#### [Work instructions]
Would you transcribe only the lines below, from the one containing "Given: Click the" through the end of the material, exactly and with no pictures?

================================

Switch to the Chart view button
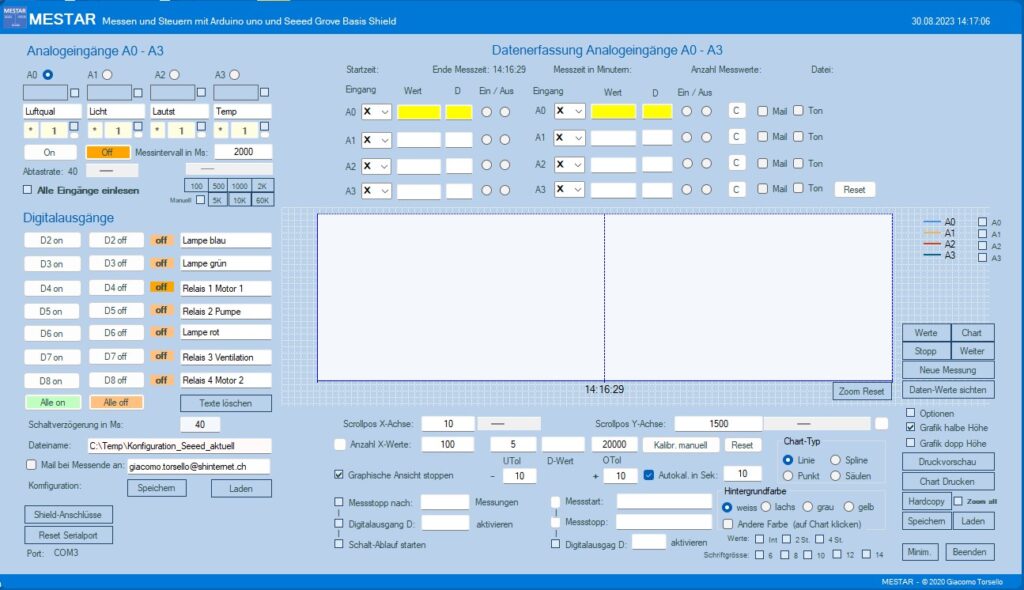The height and width of the screenshot is (590, 1024). pos(971,332)
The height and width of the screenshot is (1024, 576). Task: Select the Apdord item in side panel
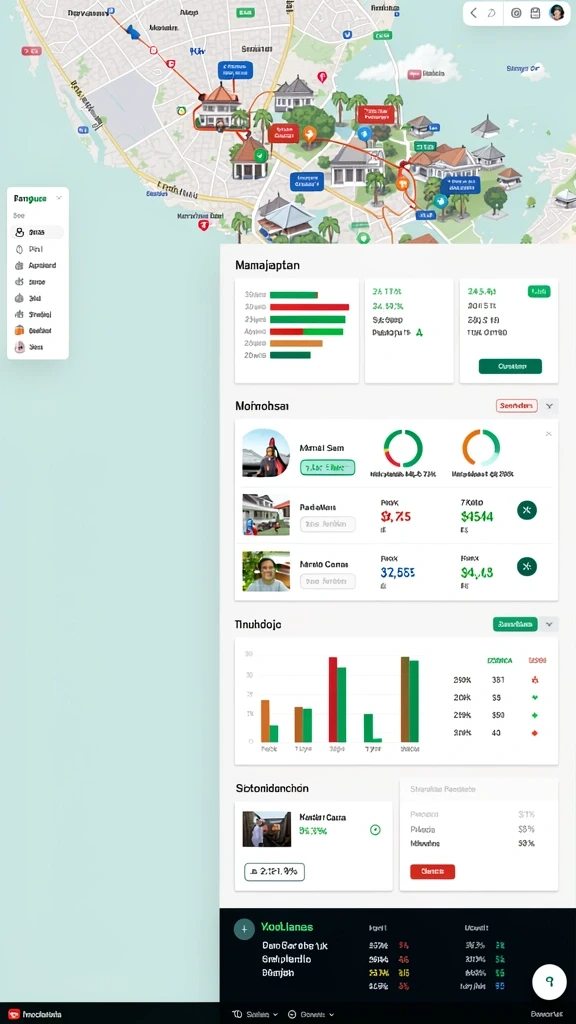[x=38, y=265]
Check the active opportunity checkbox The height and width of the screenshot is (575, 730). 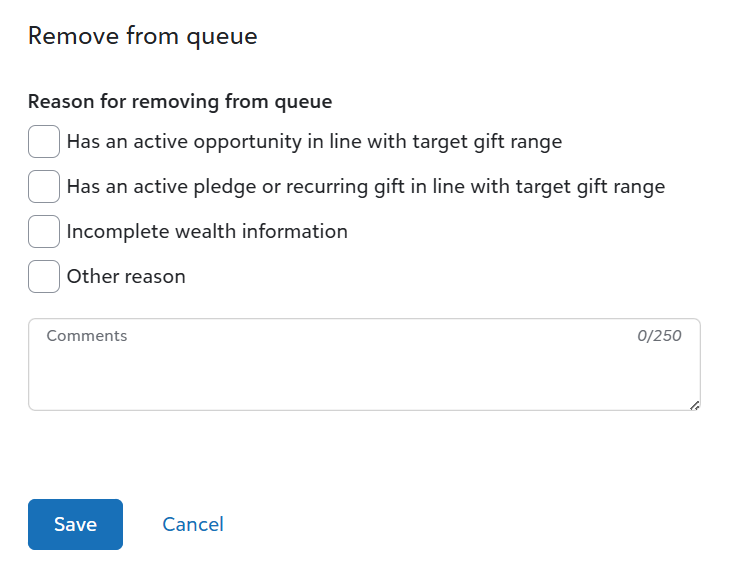coord(44,142)
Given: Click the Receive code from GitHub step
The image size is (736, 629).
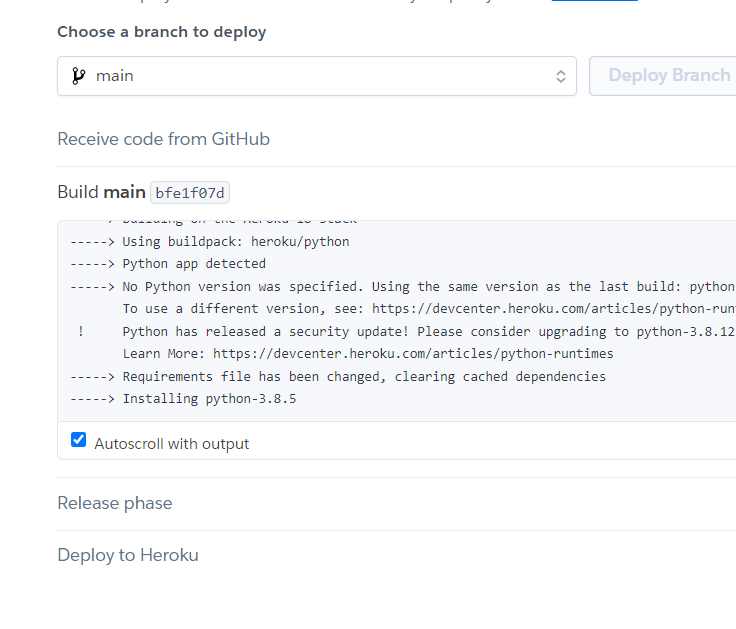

================================

#### [Answer to this problem]
Given: Click the Receive code from GitHub step
The image size is (736, 629).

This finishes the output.